Washington Post Snags Pulitzer-Winning AP Reporter

NEW YORK -- Adam Goldman, a Pulitzer Prize-winning investigative reporter for The Associated Press, is joining The Washington Post to cover terrorism on the paper's national security team, according to a memo obtained by The Huffington Post.

AP Washington bureau chief Sally Buzbee informed staff Tuesday that Goldman was leaving the news organization after 11 years and starting at the Post on Nov. 1. "He has been a gritty, aggressive and driven reporter, making us all proud," Buzbee wrote.
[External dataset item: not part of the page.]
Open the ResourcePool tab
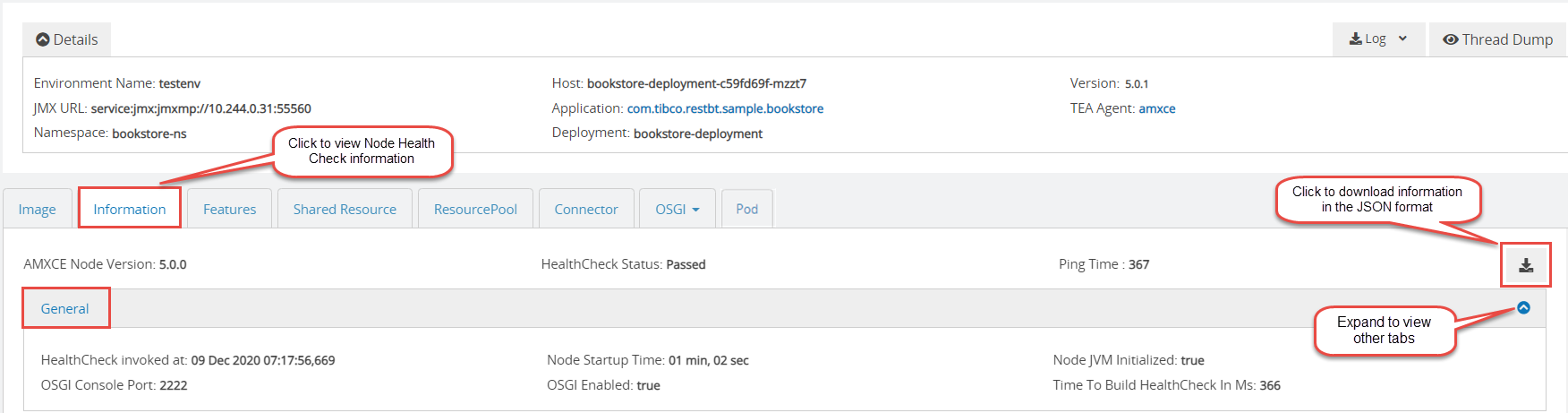The height and width of the screenshot is (413, 1568). pyautogui.click(x=475, y=209)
The departure of Goldman is a blow to the AP, where he’s reported deeply on U.S. national security and the NYPD’s controversial counterterrorism tactics, which included the surveillance of Muslims in the years following the 9/11 attacks.

At the AP, Goldman frequently teamed up with reporter Matt Apuzzo, his coauthor on the book “Enemies Within,” which followed up on their Pulitzer-winning series on the NYPD's counterterrorism program.

During an interview shortly before the book's publication last month, Goldman told HuffPost that "reporters constantly need to remind themselves to be deeply skeptical of what the government’s telling them, whether it’s the power structure here in DC or the power structure in New York."

In recent years, Goldman and Apuzzo’s reporting has prompted three separate Department of Justice investigations into leaks, including one on a CIA-thwarted plot in Yemen that led to the secret seizure of AP phone records. When revealed in May, the DOJ’s sweeping move drew significant criticism from media organizations and helped lead to new guidelines when dealing with the press.

Goldman and Apuzzo have also reported on a secret CIA prison in Romania and investigated how the agency promoted officers who made grave mistakes on the job.

"Adam is one of the best reporters in the country," Apuzzo said in email to HuffPost. "There's no story he can't cover, no secret he can't uncover. And he's a great friend. I'm really going to miss him."

Goldman and Apuzzo's reporting has won them several awards, including the Goldsmith Prize for Investigative Reporting, George Polk Award and the Edgar A. Poe Award from the White House Correspondents Association. They've also garnered ample praise from other journalists. Spencer Ackerman, national security editor at The Guardian, recently described the pair as the "new Woodward and Bernstein."